Photos by Greg Merritt

Mumbai, India. September 25, 2011.

PRE-SHOW

Backstage, in a trailer, at the Sheru Classic, one hour before showtime.

Kai Greene, arguably the greatest poser in the history of bodybuilding, sketches out his shots and transitions, conjuring and literally drawing his routine. 

Close-up of Kai’s sketch book.

“I think of my bodybuilding and my paintings or sketches as two sides of the same coin. Both are means of expressing myself. Whether it be the exercises you choose to build your body a certain way or the manner in which you move on a stage or the pencils and brushes you use to make art on a canvas those are all tools for creating art. Something from inside you comes out and manifests itself visually. Everyone can be an artist if they’re willing to express themselves. So I’m not sure how much one way of expressing myself has influenced another. To me, it’s relaxing to work on a sketch, even though it requires a lot of concentration and focus. When I travel I always have my sketchbook with me. What I do in the gym is not recreation. It’s not relaxing. It’s work. But they’re both means of making something from nothing and then building on that and shading that and forming that into something that you see in your mind’s eye before you turn it into a reality.” — Kai Greene

SHOWTIME

Below, in photos and video, is the finished work of art. Greene placed third in the 2011 Sheru Classic, behind Phil Heath and Jay Cutler, as he did in the Mr. Olympia a week prior. But, like usual, his was the contest’s most memorable posing routine.

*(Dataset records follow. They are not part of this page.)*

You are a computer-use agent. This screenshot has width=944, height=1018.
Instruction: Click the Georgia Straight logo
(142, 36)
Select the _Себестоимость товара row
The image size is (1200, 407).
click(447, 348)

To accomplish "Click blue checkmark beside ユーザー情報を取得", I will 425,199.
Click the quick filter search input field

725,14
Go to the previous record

He enters and stalks up the left side of the dais steps. The contest, held in a Bollywood soundstage, featured an amazing backdrop and several HD screens.

He transitions into a pose at the top before creeping down the right side, hitting seated poses and getting friendly with the wall as he goes.

After rolling through a summersault and doing the splits while standing on his head—just another Greene day at the office—he crunches his back before locking in a rear double biceps.

Above is the three-minute routine before a nearly delirious crowd. This non-HD video makes Greene’s condition seem murky, but as you can see from the rear transition above and most muscular below, he was on-point.

Kai Greene fires his last shot.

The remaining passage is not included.